● **EXTRACT TO READ**

● ● ●

On Mon, 18 Sep 2006 12:42:39 +0200, you wrote:

> On 9/18/06, Klaus D. Witzel <[hidden email]> wrote:
>> Hi Stef,
>>
>> on Mon, 18 Sep 2006 09:11:16 +0200, you wrote:
>> > me too :)
>> > I always have in mind the nice sentence of dan about the fact that
>> > someone alone could understand smalltalk
>>
>> Look into data centres where the big servers run applications or look  
>> into
>> offices where thousands of workstations run applications.
>>
>> If you can save them a significant portion of CPU time then you save  
>> them
>> $$$ investment, and perhaps win a contract against your competitor.
>
> Scientific applications can be CPU bound, but most business
> applications are not.  Usually they are limited by the network or the
> database.  In a typical office with thousands of workstations, most of
> them never are CPU bound, and the processors on average is 90% idle.

It makes a difference if your graphics / windows / etc open / get drawn /  
save / etc, at 50% or at 100%. Response time (perceived interruption of  
the user's workflow) is more critical for the average user than anything  
else (during an acceptance test: response time v.s. utility, what will  
make it).

I should have mentioned such earlier. But for the rest of it (incl. the  
below): O.K. that is what I hope for :)

Thanks again.

● ● ●

● **EXERCISE A**
In the mailing-list message on CPU time, how idle are the processors in a typical office with thousands of workstations?
● **EXERCISE B**
Write out the part of the mailing-list message on CPU time between "On Mon, 18 Sep 2006 12:42:39" and "workstations run applications.", inclusive.
● **EXERCISE C**
Extend the mailing-list message on CPU time beyond its final line.
The data below comes from a separate source.

● **INFORMATION PROVIDED**
● ● ●

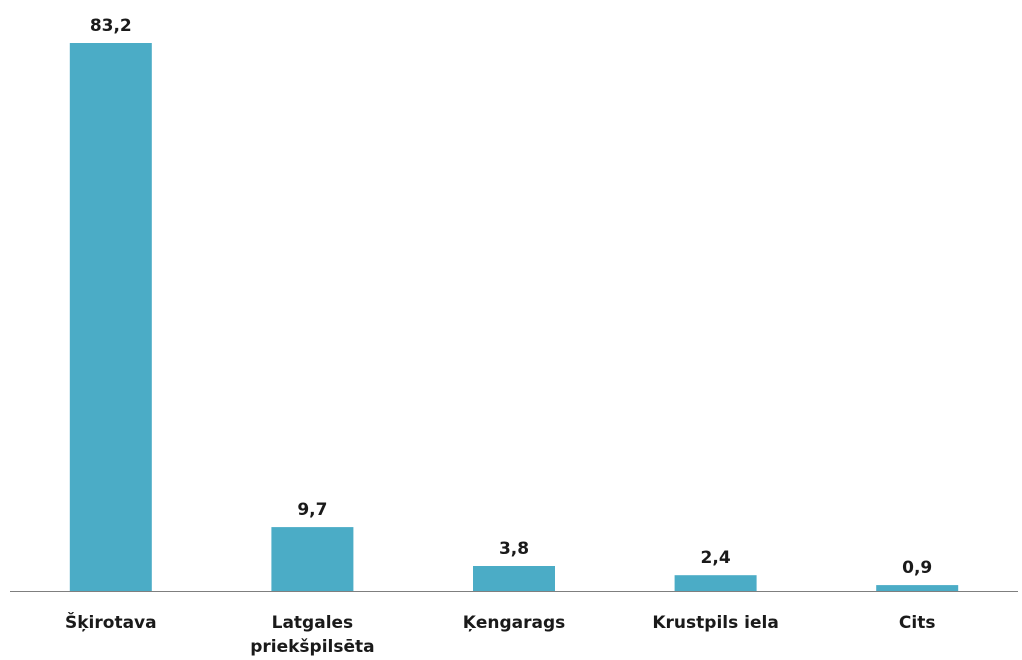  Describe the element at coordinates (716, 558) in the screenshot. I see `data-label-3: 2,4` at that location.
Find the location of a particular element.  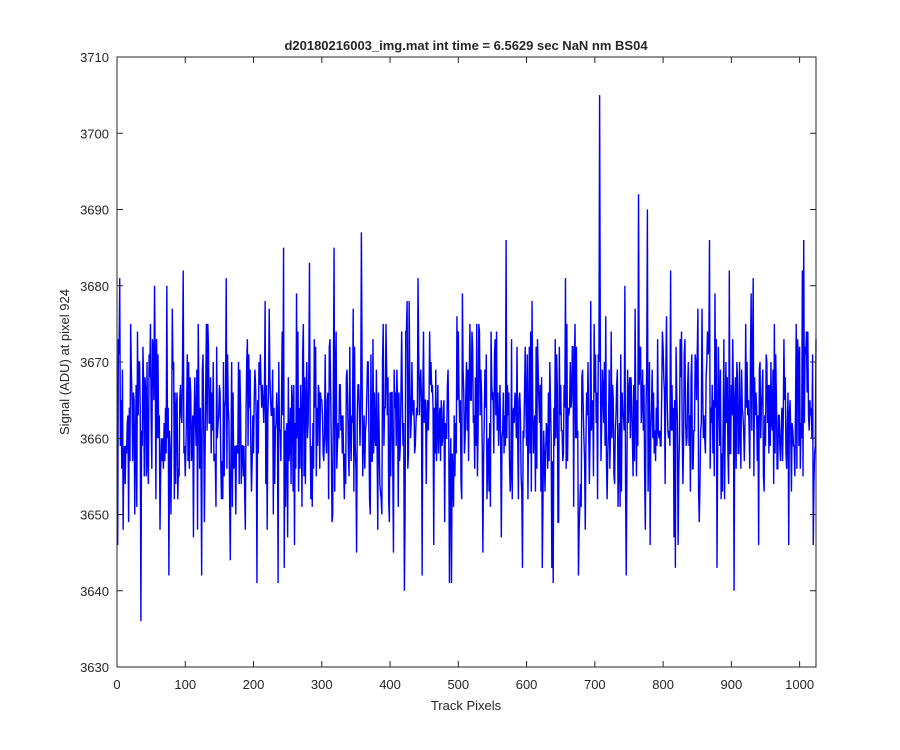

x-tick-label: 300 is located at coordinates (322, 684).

● ● ●

● **EXERCISE RESULT A**
On average, they are 90% idle.

● **EXERCISE RESULT B**
On Mon, 18 Sep 2006 12:42:39 +0200, you wrote:

> On 9/18/06, Klaus D. Witzel <[hidden email]> wrote:
>> Hi Stef,
>>
>> on Mon, 18 Sep 2006 09:11:16 +0200, you wrote:
>> > me too :)
>> > I always have in mind the nice sentence of dan about the fact that
>> > someone alone could understand smalltalk
>>
>> Look into data centres where the big servers run applications or look  
>> into
>> offices where thousands of workstations run applications.

● **EXERCISE RESULT C**
/Klaus

>> Also, look into complex applications which can neither be created nor be
>> maintained by a single person, or understood by a single person.
>>
>> Why shouldn't Squeak become a #1 choice in such situations.
>
> Smalltalk in general, and Squeak in particular, is no better at very
> large applications than other languages.  Its lack of modularity can
> make it worse.  Where it shines is when it allows a system that would
> otherwise need 50 people to be built with a small number.
>
> There have been a number of Smalltalk projects with dozens, sometimes
> hundreds, of people on them.  None have been successful.  On large
> projects, politics and management issues overwhelm technical decisions
> and the value of Smalltalk gets lost.  If you can keep the group of
> developers small then the technical advantages of Smalltalk can
> dominate.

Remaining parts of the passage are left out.